3 無記名の公社債の利子、無記名の株式(無記名の公募公社債等運用投資信託以外の公社債等運用投資信託の受益証券及び無記名の社債的受益権に係る受益証券を含む。第百六十九条第二号(分離課税に係る所得税の課税標準)、第二百二十四条第一項及び第二項(利子、配当等の受領者の告知)並びに第二百二十五条第一項及び第二項(支払調書及び支払通知書)において「無記名株式等」という。)の剰余金の配当(第二十四条第一項(配当所得)に規定する剰余金の配当をいう。)又は無記名の貸付信託、投資信託若しくは特定受益証券発行信託の受益証券に係る収益の分配については、その年分の利子所得の金額又は配当所得の金額の計算上収入金額とすべき金額は、第一項の規定にかかわらず、その年において支払を受けた金額とする。
(必要経費)
その年分の不動産所得の金額、事業所得の金額又は雑所得の金額(事業所得の金額及び雑所得の金額のうち山林の伐採又は譲渡に係るもの並びに雑所得の金額のうち第三十五条第三項(公的年金等の定義)に規定する公的年金等に係るものを除く。)の計算上必要経費に算入すべき金額は、別段の定めがあるものを除き、これらの所得の総収入金額に係る売上原価その他当該総収入金額を得るため直接に要した費用の額及びその年における販売費、一般管理費その他これらの所得を生ずべき業務について生じた費用(償却費以外の費用でその年において債務の確定しないものを除く。)の額とする。

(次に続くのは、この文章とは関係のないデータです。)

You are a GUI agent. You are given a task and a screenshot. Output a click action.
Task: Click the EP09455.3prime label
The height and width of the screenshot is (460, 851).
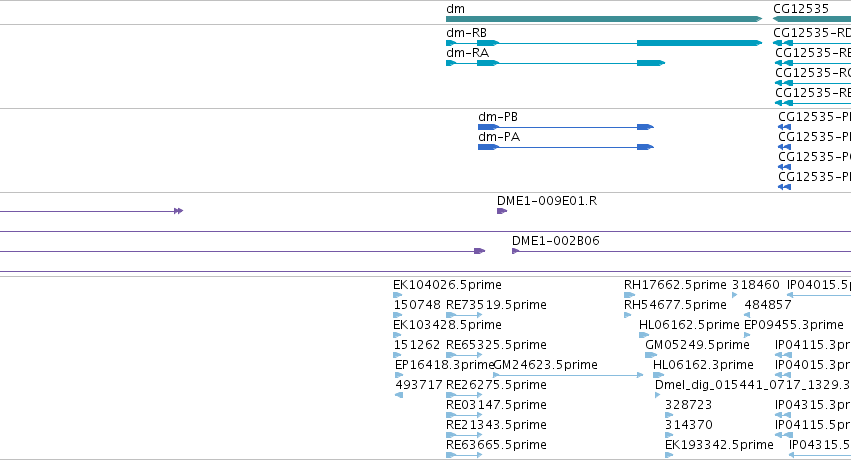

2 山林につきその年分の事業所得の金額、山林所得の金額又は雑所得の金額の計算上必要経費に算入すべき金額は、別段の定めがあるものを除き、その山林の植林費、取得に要した費用、管理費、伐採費その他その山林の育成又は譲渡に要した費用(償却費以外の費用でその年において債務の確定しないものを除く。)の額とする。